### HOW TO COMPLETE THIS TASK
Produce an exact copy of the lines from the line that contains "#ゲーム (655, 965)" to the end of the listing below.
(Beginning of INPUT FOR THIS TASK)
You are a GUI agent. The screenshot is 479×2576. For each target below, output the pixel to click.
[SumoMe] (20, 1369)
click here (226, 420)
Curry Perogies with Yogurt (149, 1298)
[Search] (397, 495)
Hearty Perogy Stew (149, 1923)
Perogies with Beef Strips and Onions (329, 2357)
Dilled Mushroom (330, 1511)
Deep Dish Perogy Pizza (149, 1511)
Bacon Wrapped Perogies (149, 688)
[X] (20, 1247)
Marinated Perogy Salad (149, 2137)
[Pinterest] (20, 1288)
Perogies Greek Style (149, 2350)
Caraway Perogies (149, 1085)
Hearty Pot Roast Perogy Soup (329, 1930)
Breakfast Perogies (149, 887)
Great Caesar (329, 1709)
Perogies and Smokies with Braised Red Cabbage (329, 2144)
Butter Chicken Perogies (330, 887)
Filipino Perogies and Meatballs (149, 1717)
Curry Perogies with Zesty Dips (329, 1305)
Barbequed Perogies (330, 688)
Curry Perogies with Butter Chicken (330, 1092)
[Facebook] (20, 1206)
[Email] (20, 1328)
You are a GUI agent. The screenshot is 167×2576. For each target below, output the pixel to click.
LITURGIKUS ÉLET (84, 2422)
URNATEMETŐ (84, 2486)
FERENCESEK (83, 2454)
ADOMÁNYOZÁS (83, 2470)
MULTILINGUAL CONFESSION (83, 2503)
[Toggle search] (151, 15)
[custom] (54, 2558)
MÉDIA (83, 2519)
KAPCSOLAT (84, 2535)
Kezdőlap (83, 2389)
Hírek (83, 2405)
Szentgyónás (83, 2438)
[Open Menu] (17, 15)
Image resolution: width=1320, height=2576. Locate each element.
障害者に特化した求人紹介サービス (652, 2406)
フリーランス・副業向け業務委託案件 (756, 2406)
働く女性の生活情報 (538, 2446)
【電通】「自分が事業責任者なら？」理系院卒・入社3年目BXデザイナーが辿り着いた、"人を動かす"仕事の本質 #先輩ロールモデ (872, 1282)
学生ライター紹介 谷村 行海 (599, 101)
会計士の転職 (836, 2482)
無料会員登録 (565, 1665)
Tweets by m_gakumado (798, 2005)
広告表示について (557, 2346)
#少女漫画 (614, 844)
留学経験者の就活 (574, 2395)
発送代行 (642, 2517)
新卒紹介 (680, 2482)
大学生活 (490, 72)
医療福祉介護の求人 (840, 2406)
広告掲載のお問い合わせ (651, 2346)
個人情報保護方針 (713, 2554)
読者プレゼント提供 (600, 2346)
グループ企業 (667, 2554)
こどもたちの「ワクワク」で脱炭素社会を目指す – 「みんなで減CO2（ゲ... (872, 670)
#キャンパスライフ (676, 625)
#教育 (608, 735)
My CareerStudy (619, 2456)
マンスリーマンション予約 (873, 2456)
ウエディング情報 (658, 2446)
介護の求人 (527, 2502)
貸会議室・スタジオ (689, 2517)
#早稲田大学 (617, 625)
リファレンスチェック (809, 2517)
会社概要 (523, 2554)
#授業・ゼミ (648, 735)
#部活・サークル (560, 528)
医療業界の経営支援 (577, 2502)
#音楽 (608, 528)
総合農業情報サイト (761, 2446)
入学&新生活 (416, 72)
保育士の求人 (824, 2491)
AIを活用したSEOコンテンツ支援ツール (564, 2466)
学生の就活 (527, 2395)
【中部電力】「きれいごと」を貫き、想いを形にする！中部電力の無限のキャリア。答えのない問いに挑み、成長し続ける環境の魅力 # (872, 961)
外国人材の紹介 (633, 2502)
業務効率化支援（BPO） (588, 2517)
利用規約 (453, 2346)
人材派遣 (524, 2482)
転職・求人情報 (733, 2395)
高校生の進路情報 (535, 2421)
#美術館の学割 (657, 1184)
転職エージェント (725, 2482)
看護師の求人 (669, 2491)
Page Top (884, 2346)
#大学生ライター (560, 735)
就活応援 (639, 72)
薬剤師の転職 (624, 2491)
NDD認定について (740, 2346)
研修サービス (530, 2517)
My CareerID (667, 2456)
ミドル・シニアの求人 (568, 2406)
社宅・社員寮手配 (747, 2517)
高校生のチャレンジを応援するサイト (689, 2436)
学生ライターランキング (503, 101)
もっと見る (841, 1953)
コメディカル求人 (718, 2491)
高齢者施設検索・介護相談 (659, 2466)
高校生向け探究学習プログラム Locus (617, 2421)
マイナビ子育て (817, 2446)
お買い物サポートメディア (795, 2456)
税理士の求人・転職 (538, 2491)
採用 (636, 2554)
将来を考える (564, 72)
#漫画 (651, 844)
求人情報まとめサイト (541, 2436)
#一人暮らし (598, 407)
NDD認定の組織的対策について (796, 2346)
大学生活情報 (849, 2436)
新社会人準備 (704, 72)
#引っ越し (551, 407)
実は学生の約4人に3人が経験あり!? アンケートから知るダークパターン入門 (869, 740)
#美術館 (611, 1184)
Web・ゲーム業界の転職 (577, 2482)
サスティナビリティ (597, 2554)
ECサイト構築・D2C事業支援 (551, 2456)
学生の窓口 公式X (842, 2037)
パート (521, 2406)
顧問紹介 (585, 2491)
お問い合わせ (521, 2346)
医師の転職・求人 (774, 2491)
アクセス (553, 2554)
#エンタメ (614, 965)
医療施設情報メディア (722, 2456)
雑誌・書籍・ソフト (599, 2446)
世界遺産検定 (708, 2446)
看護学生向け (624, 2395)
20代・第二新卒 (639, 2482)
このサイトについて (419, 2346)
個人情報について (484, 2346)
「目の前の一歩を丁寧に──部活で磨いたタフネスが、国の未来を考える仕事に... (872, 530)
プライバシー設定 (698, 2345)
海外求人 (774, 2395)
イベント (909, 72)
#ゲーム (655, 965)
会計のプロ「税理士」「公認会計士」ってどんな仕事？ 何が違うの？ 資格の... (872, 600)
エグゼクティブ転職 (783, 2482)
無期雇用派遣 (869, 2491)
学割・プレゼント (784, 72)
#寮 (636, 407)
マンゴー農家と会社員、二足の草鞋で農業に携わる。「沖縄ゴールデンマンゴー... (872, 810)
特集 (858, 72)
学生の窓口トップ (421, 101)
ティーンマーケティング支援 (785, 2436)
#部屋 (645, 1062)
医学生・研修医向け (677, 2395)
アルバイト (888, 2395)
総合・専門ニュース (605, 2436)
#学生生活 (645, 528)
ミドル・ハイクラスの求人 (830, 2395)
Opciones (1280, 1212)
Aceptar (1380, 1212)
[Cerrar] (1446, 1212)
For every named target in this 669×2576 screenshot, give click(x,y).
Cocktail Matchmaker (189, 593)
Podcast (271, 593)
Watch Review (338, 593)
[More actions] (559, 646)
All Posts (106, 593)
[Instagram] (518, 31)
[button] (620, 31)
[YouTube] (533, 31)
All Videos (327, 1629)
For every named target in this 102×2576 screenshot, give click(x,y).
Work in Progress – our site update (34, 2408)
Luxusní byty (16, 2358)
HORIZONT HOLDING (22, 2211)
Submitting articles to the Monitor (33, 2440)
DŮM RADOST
(End of INPUT FOR THIS TASK)
### SOLUTION
#ゲーム (655, 965)
会計のプロ「税理士」「公認会計士」ってどんな仕事？ 何が違うの？ 資格の... (872, 600)
エグゼクティブ転職 (783, 2482)
無期雇用派遣 (869, 2491)
学割・プレゼント (784, 72)
#寮 (636, 407)
マンゴー農家と会社員、二足の草鞋で農業に携わる。「沖縄ゴールデンマンゴー... (872, 810)
特集 (858, 72)
学生の窓口トップ (421, 101)
ティーンマーケティング支援 (785, 2436)
#部屋 (645, 1062)
医学生・研修医向け (677, 2395)
アルバイト (888, 2395)
総合・専門ニュース (605, 2436)
#学生生活 (645, 528)
ミドル・ハイクラスの求人 (830, 2395)
Opciones (1280, 1212)
Aceptar (1380, 1212)
[Cerrar] (1446, 1212)
For every named target in this 669×2576 screenshot, give click(x,y).
Cocktail Matchmaker (189, 593)
Podcast (271, 593)
Watch Review (338, 593)
[More actions] (559, 646)
All Posts (106, 593)
[Instagram] (518, 31)
[button] (620, 31)
[YouTube] (533, 31)
All Videos (327, 1629)
For every named target in this 102×2576 screenshot, give click(x,y).
Work in Progress – our site update (34, 2408)
Luxusní byty (16, 2358)
HORIZONT HOLDING (22, 2211)
Submitting articles to the Monitor (33, 2440)
DŮM RADOST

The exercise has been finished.